The new model still spits out new false classifications. Upon reviewing them the silent files and wrong files were mostly but not completely gone. What was left were more cutoff files. I guess these were classified correctly by chance. Like files “on” and “off” where just the “o” was audible have roughly a 50% chance to get classified correctly. The other reason could be that the old model learned to recognize word parts as correct labels. For the keyword, “Sheila” “She” was also classified as a valid sample. This is very bad because it doesn’t show up in the dev error and leads to unexpected detections in production.

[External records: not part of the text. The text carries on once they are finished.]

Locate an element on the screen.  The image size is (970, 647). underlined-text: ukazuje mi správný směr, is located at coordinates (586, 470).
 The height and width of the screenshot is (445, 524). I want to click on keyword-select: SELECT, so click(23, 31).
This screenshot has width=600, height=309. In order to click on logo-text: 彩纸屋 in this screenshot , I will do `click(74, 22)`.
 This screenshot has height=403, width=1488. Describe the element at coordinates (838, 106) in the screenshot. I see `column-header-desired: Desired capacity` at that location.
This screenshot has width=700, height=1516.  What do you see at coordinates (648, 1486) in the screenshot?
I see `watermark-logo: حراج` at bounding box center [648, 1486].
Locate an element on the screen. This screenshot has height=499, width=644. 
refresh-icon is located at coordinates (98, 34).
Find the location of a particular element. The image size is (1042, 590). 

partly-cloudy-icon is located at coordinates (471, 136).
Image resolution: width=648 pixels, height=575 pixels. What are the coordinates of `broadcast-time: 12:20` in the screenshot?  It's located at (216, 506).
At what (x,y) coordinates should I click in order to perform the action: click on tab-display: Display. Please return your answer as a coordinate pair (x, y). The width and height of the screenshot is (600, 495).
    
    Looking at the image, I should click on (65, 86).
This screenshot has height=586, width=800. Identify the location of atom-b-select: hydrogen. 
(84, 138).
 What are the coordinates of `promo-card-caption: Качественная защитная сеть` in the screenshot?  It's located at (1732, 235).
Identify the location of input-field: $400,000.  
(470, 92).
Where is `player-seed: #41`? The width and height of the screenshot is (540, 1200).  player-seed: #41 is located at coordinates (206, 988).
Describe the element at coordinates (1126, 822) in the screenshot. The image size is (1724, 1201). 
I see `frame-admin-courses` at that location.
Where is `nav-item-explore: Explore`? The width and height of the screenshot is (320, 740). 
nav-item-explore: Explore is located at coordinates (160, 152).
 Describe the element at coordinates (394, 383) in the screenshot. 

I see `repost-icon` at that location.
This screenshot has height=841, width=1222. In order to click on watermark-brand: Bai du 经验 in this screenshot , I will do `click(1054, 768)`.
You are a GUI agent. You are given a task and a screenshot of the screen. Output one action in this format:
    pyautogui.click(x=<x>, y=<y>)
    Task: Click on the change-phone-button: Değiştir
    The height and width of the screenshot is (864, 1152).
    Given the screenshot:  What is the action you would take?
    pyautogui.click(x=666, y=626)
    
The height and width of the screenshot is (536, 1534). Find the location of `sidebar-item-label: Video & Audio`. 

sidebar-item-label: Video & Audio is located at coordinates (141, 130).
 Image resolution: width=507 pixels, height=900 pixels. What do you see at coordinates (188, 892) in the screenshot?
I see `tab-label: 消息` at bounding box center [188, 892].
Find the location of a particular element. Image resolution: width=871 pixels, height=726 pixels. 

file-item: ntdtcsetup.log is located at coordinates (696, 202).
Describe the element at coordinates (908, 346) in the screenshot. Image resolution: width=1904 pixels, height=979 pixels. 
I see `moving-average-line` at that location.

After a few iterations, the errors got less and less so I could be confident most of the errors are gone. This procedure took significantly less time than manually reviewing all the data. It’s also a starting point for a method which makes eliminates manually reviewing files at all.
Be careful when cleaning data
When cleaning your dataset you have to be very careful. You have to be aware that every time you are changing your test and eval sets you are changing the distribution of your data. This can have a big impact on your production model. In my case, the model will be used to recognize words which are streamed from a microphone. The speech command dataset was recorded in with an app/browser and trimmed by a program. Because the production model will work continuously, cut off examples won’t occur in production. Removing them from the training examples moves our training set closer to the production-distribution. If we instead wanted to use our model to recognize captured voice snippets and cutoff examples are to be expected, this cleanup step would be counterproductive.
Here is the clean dataset with a folder which contains the bad files. Of the 110k files, 3500 were removed which represent about 3% of the files. The new dataset gave me a recognition rate of 95.5% and with some tuning of the learning rate I was able to finally get 97.3%. One last trick was to increase the background noise during training, which got me to 97.6%.
At this point, the misclassified keywords are hard to interpret even for a human closely listening with headphones.